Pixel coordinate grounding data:
• • • • • • •

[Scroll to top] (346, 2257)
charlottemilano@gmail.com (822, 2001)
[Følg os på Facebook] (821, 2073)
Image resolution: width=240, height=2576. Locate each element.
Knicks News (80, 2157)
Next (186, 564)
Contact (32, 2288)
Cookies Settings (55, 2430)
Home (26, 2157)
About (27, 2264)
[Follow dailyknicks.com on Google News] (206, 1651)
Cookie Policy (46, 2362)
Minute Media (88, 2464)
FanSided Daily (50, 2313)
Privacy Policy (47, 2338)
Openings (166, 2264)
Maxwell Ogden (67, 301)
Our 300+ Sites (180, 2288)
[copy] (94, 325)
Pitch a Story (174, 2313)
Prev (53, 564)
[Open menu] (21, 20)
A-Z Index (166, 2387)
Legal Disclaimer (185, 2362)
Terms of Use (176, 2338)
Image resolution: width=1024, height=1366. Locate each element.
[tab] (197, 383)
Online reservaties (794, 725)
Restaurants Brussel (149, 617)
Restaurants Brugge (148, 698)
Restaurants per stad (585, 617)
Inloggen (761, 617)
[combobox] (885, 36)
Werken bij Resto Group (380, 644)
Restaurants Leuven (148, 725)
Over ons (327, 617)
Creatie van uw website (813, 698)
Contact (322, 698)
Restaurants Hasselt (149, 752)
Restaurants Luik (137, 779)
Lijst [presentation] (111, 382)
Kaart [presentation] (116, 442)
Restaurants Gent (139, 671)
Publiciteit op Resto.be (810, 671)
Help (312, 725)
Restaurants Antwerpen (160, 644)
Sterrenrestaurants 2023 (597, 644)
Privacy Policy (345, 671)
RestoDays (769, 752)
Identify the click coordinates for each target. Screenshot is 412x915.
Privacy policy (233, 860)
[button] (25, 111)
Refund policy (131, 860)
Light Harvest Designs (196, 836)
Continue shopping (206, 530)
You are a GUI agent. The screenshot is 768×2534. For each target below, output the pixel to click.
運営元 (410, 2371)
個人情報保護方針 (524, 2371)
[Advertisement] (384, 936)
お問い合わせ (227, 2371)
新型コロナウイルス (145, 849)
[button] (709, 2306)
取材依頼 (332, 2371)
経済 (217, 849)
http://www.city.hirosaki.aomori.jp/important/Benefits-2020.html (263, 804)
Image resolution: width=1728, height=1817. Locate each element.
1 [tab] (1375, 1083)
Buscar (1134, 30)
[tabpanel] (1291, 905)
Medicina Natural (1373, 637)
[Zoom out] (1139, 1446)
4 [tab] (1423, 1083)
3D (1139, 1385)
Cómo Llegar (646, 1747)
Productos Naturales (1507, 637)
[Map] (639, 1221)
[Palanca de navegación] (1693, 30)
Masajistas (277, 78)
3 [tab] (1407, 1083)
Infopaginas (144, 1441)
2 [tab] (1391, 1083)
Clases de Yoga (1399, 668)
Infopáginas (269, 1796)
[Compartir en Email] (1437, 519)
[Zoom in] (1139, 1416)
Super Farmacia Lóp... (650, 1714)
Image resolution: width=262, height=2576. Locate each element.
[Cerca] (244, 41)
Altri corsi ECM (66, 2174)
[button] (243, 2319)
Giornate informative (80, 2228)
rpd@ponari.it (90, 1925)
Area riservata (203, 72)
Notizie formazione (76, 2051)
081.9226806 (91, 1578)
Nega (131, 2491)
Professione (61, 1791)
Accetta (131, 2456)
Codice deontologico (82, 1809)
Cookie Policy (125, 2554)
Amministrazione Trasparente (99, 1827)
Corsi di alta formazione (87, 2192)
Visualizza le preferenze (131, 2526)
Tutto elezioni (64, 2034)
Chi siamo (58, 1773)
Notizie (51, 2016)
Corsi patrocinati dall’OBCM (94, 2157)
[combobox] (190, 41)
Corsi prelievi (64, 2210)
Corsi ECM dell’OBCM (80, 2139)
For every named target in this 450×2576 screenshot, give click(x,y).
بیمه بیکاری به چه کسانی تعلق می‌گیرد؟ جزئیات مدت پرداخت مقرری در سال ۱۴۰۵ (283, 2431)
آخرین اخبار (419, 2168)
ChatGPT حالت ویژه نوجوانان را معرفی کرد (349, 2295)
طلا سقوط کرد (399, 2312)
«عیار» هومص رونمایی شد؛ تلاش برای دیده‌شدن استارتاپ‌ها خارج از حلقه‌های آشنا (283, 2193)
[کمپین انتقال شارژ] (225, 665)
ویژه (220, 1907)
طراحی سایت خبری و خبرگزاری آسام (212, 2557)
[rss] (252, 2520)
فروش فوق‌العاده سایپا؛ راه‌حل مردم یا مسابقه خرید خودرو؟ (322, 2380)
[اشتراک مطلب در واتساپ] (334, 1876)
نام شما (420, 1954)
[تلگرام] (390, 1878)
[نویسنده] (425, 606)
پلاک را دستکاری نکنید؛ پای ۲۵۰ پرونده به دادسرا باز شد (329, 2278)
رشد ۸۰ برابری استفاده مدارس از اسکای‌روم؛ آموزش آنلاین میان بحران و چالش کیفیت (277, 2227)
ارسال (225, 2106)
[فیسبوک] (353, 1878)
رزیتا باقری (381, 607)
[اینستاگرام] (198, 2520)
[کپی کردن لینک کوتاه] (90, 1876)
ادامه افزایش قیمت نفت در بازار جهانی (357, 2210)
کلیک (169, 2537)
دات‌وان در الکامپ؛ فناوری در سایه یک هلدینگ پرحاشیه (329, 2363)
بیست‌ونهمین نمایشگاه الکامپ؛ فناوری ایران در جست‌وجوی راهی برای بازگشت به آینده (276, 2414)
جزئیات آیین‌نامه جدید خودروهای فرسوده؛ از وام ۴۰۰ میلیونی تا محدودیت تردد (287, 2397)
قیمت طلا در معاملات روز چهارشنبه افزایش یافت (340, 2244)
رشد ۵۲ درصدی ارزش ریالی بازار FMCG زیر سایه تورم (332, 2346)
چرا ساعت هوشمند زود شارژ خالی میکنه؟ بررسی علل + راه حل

• • • • • • •

About this exercise:
The answer is each line from the entries above in which the word "برای" occurs.

Completed exercise:
«عیار» هومص رونمایی شد؛ تلاش برای دیده‌شدن استارتاپ‌ها خارج از حلقه‌های آشنا (283, 2193)
بیست‌ونهمین نمایشگاه الکامپ؛ فناوری ایران در جست‌وجوی راهی برای بازگشت به آینده (276, 2414)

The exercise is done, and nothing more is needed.